[[ EXTRACTED RECORDS open ]]

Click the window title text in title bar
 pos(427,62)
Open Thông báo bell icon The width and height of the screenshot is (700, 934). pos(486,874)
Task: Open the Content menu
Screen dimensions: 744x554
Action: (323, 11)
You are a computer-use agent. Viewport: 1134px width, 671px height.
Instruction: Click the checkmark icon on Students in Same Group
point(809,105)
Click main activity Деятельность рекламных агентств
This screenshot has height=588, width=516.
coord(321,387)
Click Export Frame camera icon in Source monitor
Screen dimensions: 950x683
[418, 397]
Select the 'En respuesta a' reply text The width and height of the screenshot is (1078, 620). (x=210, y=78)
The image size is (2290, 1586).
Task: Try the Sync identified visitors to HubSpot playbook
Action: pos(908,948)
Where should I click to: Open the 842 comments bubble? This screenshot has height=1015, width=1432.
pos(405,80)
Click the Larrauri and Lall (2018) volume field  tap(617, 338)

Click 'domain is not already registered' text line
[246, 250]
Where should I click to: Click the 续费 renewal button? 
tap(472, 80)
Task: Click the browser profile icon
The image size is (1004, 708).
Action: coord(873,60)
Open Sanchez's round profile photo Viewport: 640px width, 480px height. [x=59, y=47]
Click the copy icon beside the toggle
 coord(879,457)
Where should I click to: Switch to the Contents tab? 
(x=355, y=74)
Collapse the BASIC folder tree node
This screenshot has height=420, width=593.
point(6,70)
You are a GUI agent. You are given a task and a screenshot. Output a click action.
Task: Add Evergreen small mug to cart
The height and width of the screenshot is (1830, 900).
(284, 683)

[[ EXTRACTED RECORDS closed ]]

● PROBLEM: State the number of lines in the records above that contain the string "Viewport", and give nothing else.

● EXERCISE RESPONSE: 2